What is Autosomal Dominant Polycystic Kidney Disease (ADPKD)?

From the Guidelines

Autosomal Dominant Polycystic Kidney Disease (ADPKD) is a genetic disorder characterized by the development of fluid-filled cysts in both kidneys, leading to kidney enlargement and progressive decline in kidney function, as outlined in the KDIGO 2025 Clinical Practice Guideline for the Evaluation, Management, and Treatment of ADPKD 1.

Key Characteristics of ADPKD

• Affects millions of people worldwide, making it the fourth most common global cause for kidney replacement therapy
• Caused by mutations in either the PKD1 gene or the PKD2 gene, with an autosomal dominant inheritance pattern
• Symptoms typically begin to appear between the ages of 30 and 40, including high blood pressure, back or side pain, blood in the urine, kidney stones, and urinary tract infections
• Can affect other organs, causing liver cysts, heart valve abnormalities, brain aneurysms, and diverticular disease

Management and Treatment of ADPKD

• Focuses on controlling blood pressure, maintaining a healthy lifestyle, and treating complications
• Tolvaptan (Jynarque) is the only FDA-approved medication specifically for ADPKD that can slow disease progression in appropriate candidates, as recommended by the KDIGO 2025 guideline 1
• Regular monitoring with blood tests, urine tests, and imaging studies is essential for tracking disease progression and managing complications effectively

Importance of Guideline-Based Management

• The KDIGO 2025 Clinical Practice Guideline for the Evaluation, Management, and Treatment of ADPKD provides graded recommendations and ungraded practice points to help guide clinical practice and aid in decision-making 1
• The guideline considers disparities in available resources and possible cultural differences in different parts of the world, making it a valuable resource for healthcare providers worldwide.

From the Research

Definition and Overview of ADPKD

• Autosomal Dominant Polycystic Kidney Disease (ADPKD) is the most common hereditary kidney disease and one of the most common causes of end-stage kidney disease 2.
• ADPKD is an inherited multisystem disorder, characterized by renal and extra-renal fluid-filled cyst formation and increased kidney volume that eventually leads to end-stage renal disease 3.
• It is considered the fourth leading cause of end-stage renal disease in the United States and globally 3.

Clinical Manifestations and Complications

• ADPKD is associated with multiple clinical manifestations, such as enlarged kidneys filled with growing cysts, hypertension, and multiple extrarenal complications, including liver cysts, intracranial aneurysms, and cardiac valvular disease 2.
• The development of cysts is accompanied by destruction of the renal parenchyma, interstitial fibrosis, cellular infiltration, and loss of functional nephrons 4.
• ADPKD is not only a kidney disease but also a systemic disorder associated with intracranial arterial aneurysms, cardiac valvular defects, colonic diverticulosis, and cyst formation in other organs such as the liver, spleen, and pancreas 4.
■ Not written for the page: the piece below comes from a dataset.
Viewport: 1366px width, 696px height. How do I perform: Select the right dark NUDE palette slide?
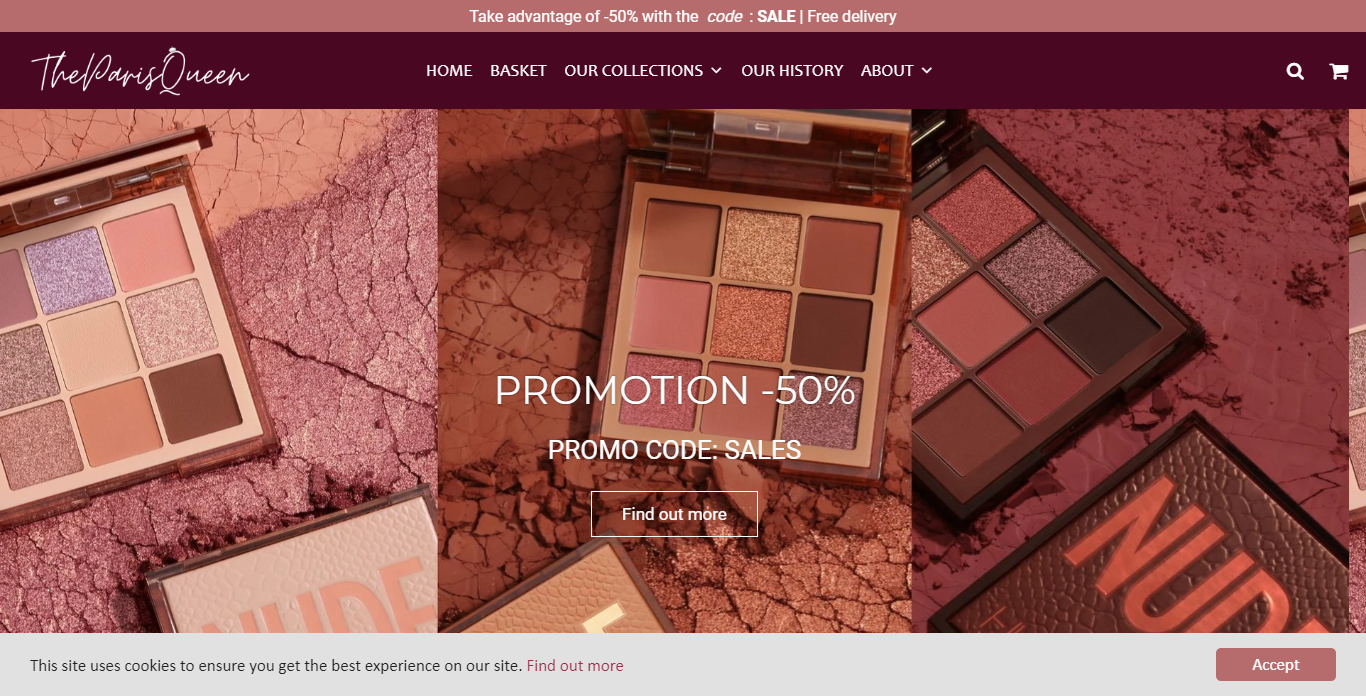pyautogui.click(x=1130, y=371)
Pathogenesis and Molecular Basis

• The identification of PKD1 and PKD2, and the drive to elucidate the functions of their encoded proteins, polycystin-1 (PC1) and polycystin-2 (PC2), has led to an explosion of clinical and scientific interest in this common disorder 4.
• Both polycystins function together in a nonredundant fashion, through a common pathway, and produce cellular responses that regulate proliferation, migration, differentiation, and kidney morphogenesis 5.
• Loss of function of either protein due to gene mutations results in the tubular cells reverting to a less differentiated state, which is more prone to proliferation, leading to cyst formation 5.
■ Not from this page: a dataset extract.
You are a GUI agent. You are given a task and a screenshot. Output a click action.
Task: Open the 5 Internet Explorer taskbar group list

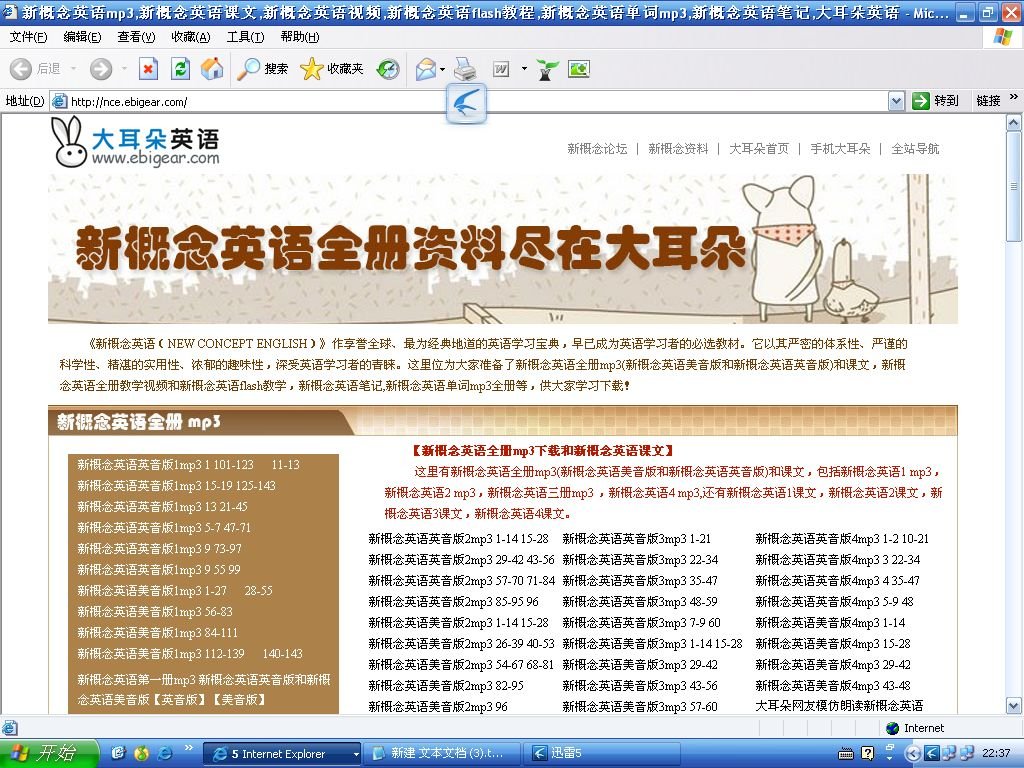click(283, 753)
Risk Factors and Disease Progression

• Age at diagnosis after 30 years, baseline serum creatinine levels, and cyst infection are independent risk factors for kidney failure in patients with ADPKD 6.
• Early diagnosis and close observation for the onset of cyst infection are crucial to delay the advance of ADPKD to end-stage renal disease 6.
• By the age of 65 years, 45% to 70% of patients with ADPKD reach end-stage renal disease (ESRD) 6.